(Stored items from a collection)
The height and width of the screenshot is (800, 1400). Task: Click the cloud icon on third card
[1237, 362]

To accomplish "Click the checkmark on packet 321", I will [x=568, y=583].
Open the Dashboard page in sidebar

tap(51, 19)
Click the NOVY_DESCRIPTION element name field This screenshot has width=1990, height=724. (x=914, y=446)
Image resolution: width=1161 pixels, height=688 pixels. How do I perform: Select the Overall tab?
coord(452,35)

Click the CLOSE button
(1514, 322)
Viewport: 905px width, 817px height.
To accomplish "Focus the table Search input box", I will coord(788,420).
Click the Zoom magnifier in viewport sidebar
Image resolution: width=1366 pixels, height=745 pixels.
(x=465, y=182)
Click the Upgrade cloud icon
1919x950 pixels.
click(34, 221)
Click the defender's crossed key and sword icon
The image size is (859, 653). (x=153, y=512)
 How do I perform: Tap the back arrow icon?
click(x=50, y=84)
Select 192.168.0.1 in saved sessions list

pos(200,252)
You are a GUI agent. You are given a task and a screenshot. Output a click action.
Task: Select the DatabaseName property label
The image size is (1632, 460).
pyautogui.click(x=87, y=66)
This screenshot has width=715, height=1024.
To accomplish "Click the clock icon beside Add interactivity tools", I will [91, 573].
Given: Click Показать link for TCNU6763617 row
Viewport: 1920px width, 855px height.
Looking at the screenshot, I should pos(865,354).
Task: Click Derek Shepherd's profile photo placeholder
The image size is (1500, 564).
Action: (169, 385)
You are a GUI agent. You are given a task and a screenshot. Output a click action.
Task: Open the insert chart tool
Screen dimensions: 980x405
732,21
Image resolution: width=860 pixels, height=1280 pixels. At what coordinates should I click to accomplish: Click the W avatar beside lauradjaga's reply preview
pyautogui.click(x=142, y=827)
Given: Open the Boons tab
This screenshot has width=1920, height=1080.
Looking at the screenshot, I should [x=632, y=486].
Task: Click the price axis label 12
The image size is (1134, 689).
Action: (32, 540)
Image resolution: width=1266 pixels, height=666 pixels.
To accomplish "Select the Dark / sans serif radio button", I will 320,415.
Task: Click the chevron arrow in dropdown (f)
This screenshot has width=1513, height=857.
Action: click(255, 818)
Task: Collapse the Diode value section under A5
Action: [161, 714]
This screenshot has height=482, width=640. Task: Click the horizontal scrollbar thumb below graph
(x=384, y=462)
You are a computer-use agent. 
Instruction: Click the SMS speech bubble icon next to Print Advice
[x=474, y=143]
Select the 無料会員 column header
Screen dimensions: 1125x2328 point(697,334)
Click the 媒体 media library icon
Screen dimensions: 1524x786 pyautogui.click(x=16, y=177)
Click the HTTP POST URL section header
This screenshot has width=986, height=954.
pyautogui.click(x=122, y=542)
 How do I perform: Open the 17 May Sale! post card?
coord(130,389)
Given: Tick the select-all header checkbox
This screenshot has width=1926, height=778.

What you will do >> Each entry is to be retyped exactly as it appears.

Solution below >>
The height and width of the screenshot is (800, 1400). Task: Click the cloud icon on third card
[1237, 362]

To accomplish "Click the checkmark on packet 321", I will [x=568, y=583].
Open the Dashboard page in sidebar

tap(51, 19)
Click the NOVY_DESCRIPTION element name field This screenshot has width=1990, height=724. (x=914, y=446)
Image resolution: width=1161 pixels, height=688 pixels. How do I perform: Select the Overall tab?
coord(452,35)

Click the CLOSE button
(1514, 322)
Viewport: 905px width, 817px height.
To accomplish "Focus the table Search input box", I will coord(788,420).
Click the Zoom magnifier in viewport sidebar
Image resolution: width=1366 pixels, height=745 pixels.
(x=465, y=182)
Click the Upgrade cloud icon
1919x950 pixels.
click(34, 221)
Click the defender's crossed key and sword icon
The image size is (859, 653). (x=153, y=512)
 How do I perform: Tap the back arrow icon?
click(x=50, y=84)
Select 192.168.0.1 in saved sessions list

pos(200,252)
You are a GUI agent. You are given a task and a screenshot. Output a click action.
Task: Select the DatabaseName property label
The image size is (1632, 460).
pyautogui.click(x=87, y=66)
This screenshot has width=715, height=1024.
To accomplish "Click the clock icon beside Add interactivity tools", I will [91, 573].
Given: Click Показать link for TCNU6763617 row
Viewport: 1920px width, 855px height.
Looking at the screenshot, I should pos(865,354).
Task: Click Derek Shepherd's profile photo placeholder
The image size is (1500, 564).
Action: (169, 385)
You are a GUI agent. You are given a task and a screenshot. Output a click action.
Task: Open the insert chart tool
Screen dimensions: 980x405
732,21
Image resolution: width=860 pixels, height=1280 pixels. At what coordinates should I click to accomplish: Click the W avatar beside lauradjaga's reply preview
pyautogui.click(x=142, y=827)
Given: Open the Boons tab
This screenshot has width=1920, height=1080.
Looking at the screenshot, I should [x=632, y=486].
Task: Click the price axis label 12
The image size is (1134, 689).
Action: (32, 540)
Image resolution: width=1266 pixels, height=666 pixels.
To accomplish "Select the Dark / sans serif radio button", I will 320,415.
Task: Click the chevron arrow in dropdown (f)
This screenshot has width=1513, height=857.
Action: click(255, 818)
Task: Collapse the Diode value section under A5
Action: [161, 714]
This screenshot has height=482, width=640. Task: Click the horizontal scrollbar thumb below graph
(x=384, y=462)
You are a computer-use agent. 
Instruction: Click the SMS speech bubble icon next to Print Advice
[x=474, y=143]
Select the 無料会員 column header
Screen dimensions: 1125x2328 point(697,334)
Click the 媒体 media library icon
Screen dimensions: 1524x786 pyautogui.click(x=16, y=177)
Click the HTTP POST URL section header
This screenshot has width=986, height=954.
pyautogui.click(x=122, y=542)
 How do I perform: Open the 17 May Sale! post card?
coord(130,389)
Given: Tick the select-all header checkbox
This screenshot has width=1926, height=778.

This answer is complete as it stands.